Thoughts on Stalkers!

Thoughts on Stalkers!

I recently purchased “The Narrow Stairs” by Death Cab for Cutie, so I’ve been listening to “I Will Possess Your Heart,” and revisiting why it creeps me out (even though I like the song.) In the same vein, this appeared on Emails From Crazy People. Go ahead, I’ll wait.

When the song first came out, I was shot down for finding it a creepy-stalker song. Some of the comments on EFCP reflect the same attitude towards the protagonists of both the song and the note – aww, poor guy, too shy to tell the girl he loves her face to face. . .NONONONONO!!! Wrong! Yes, there is definitely social ineptitude there, but there’s a fine line between not knowing the right way to tell someone you like her (or him) and making yourself frightening to that person. I realized that one of the reasons I heard the alarms going off in my head is that I actually have been stalked, on more than one occasion, and I didn’t find it sweet or romantic in any way. If you’ve experienced it yourself, or known someone who had, you would not call the stalker “sweet” or “shy” or “romantic.”
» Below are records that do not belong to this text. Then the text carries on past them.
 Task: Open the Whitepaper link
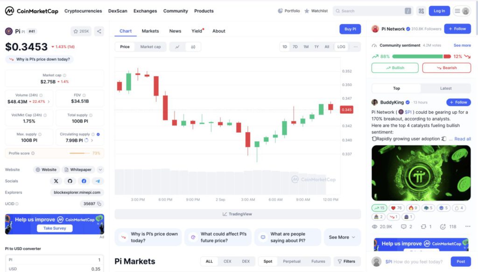click(x=77, y=170)
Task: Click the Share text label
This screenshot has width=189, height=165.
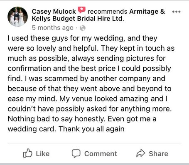Action: (158, 154)
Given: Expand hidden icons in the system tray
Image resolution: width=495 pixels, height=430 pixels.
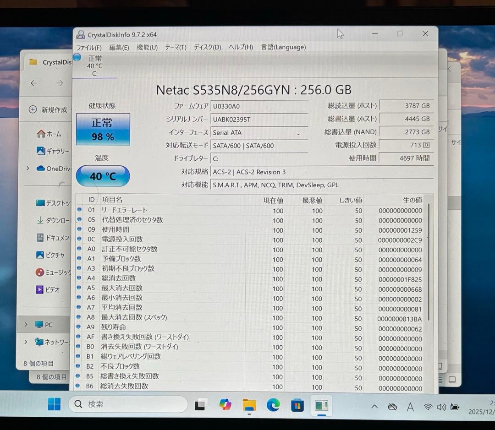Looking at the screenshot, I should click(374, 406).
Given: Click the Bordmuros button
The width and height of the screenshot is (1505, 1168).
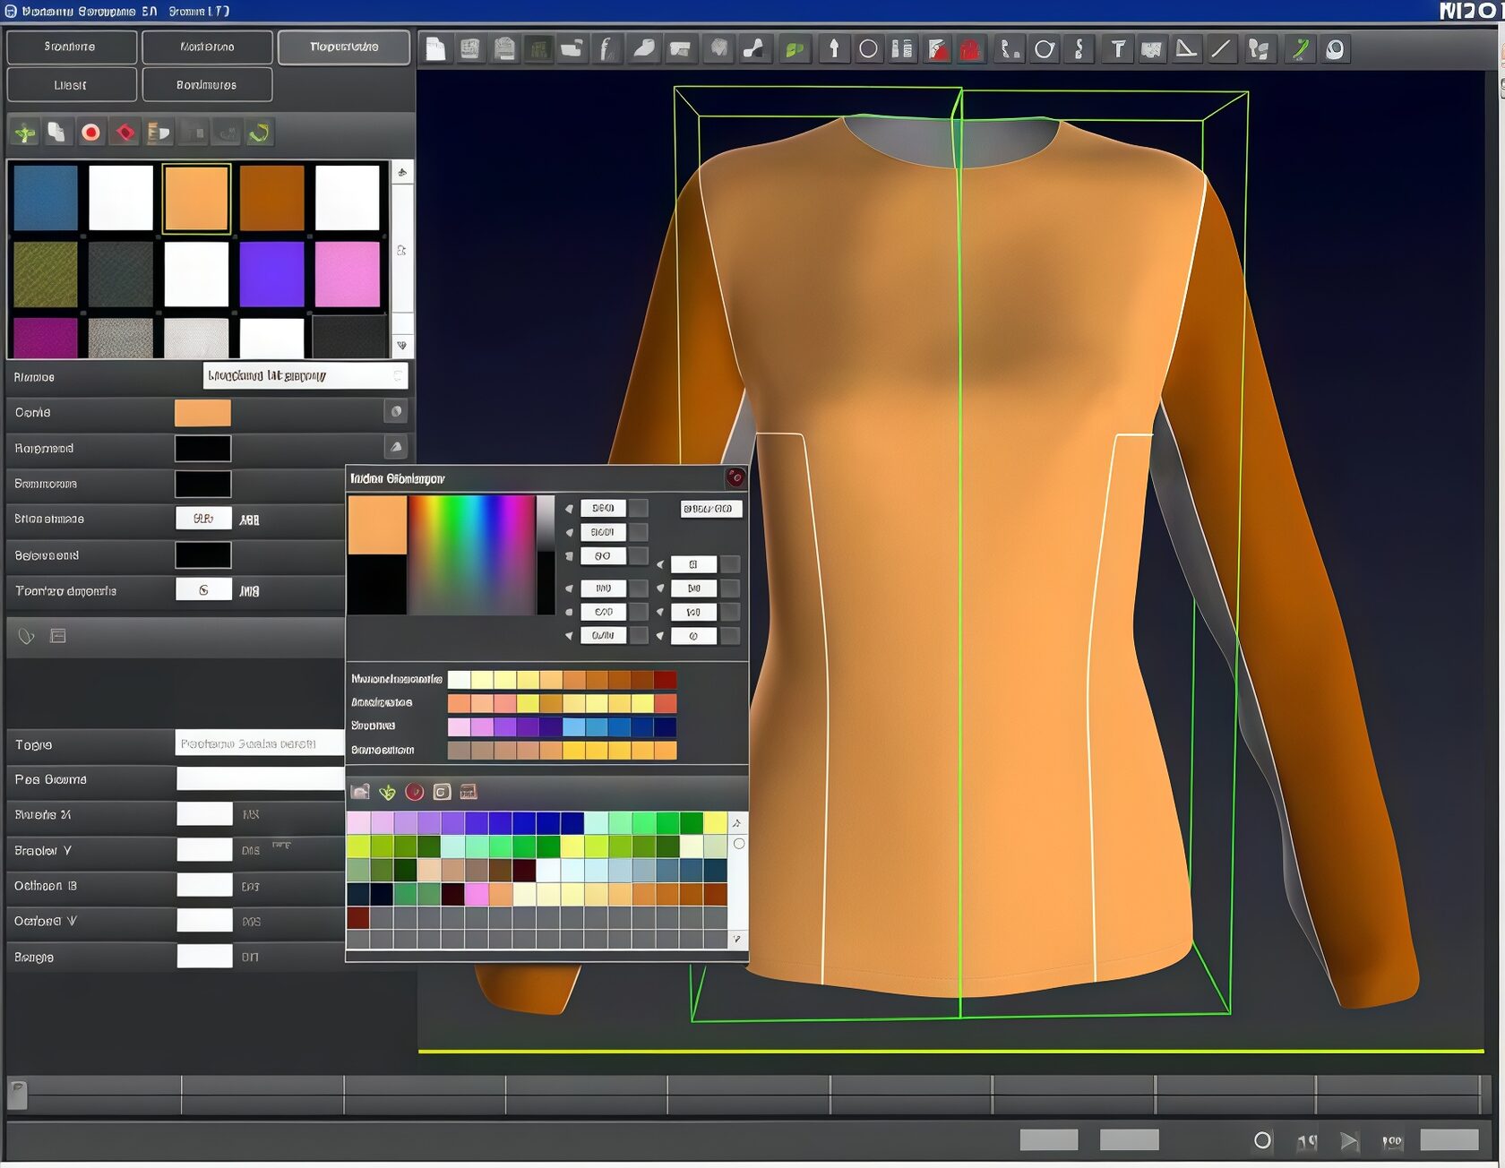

For purposes of brevity, I’m going to use the masculine pronouns here. It’s not that women are never stalkers (just ask David Letterman, for one) but that I’m relating it to my own experience, and because male stalkers are more commonly known. Here is why stalking is ALWAYS creepy:

The stalker is either someone you have already rejected (check out those song lyrics) or someone you would reject (the stalker knows this, which is why the approach is indirect.) He is not some shy, hopeless romantic. . .he is strange, and the strangeness evident in his stalking behavior only scratches the surface of his strangeness.

He knows you will reject him, or have, but is convinced that all he needs to do is back you into a corner, capture you, or confine you until Stockholm Syndrome kicks in. Does this work for anything? Would any sane person, after being held prisoner mentally, emotionally, or physically, ever decide that her captor/tormentor was really the love of her life? No, that would happen only after her sanity had been compromised, and her escape options had run out.

He sees you as an object. He sees you as a possession. He sees you as Galatea to his Pygmalion – a lump of clay to be carved and perfected until you fit his purpose. Your individuality, your thoughts and feelings, your sense of self-worth are all subordinate to his idea of who you should be. He has already figured out who you are and how you will fit into his life, even if the closest he’s ever been to you is fifty feet away. He doesn’t know who you really are, and doesn’t care – his mind is made up. A healthy relationship involves compromise, but what he’s looking for involves none whatsoever on his part.

He’s STALKING you! He may be outside your window while you’re sleeping. He may be following you on your errands. He may be sitting outside your office ALL DAY LONG. No matter where you go or what you do, you never know if you’re being watched from a distance. If it goes on long enough, he may come indoors, speak with other people you know about you, even break into your home (because he knows you’d never actually let him in.) His stalking behavior can very easily become threatening or dangerous. Ronald Reagan and John Lennon were both shot by stalkers. Many kidnappings were preceded by stalking. Notes from stalkers often contain escalating threats over time. A normal person would not imagine that implying dire consequences would cause another person to change her mind about loving him, but a stalker would, and often does. He will kill or hurt someone to make you love him. He will break into your home and steal things to show you the depth of his affection. He might even do things to hurt himself and tell you about them so that you know what YOU are doing to HIM by not responding to his advances.

Someone who is sweet and shy and romantic is harmless, and might indeed get the girl of his dreams based on his virtues and patience. The stalker is not harmless. He is not sweet. He is not shy. He is not romantic. There is nothing positive about his actions. He is a stalker, and he is creepy. A song about a stalker is creepy because stalkers are creepy. He might not think so, but we all should know better.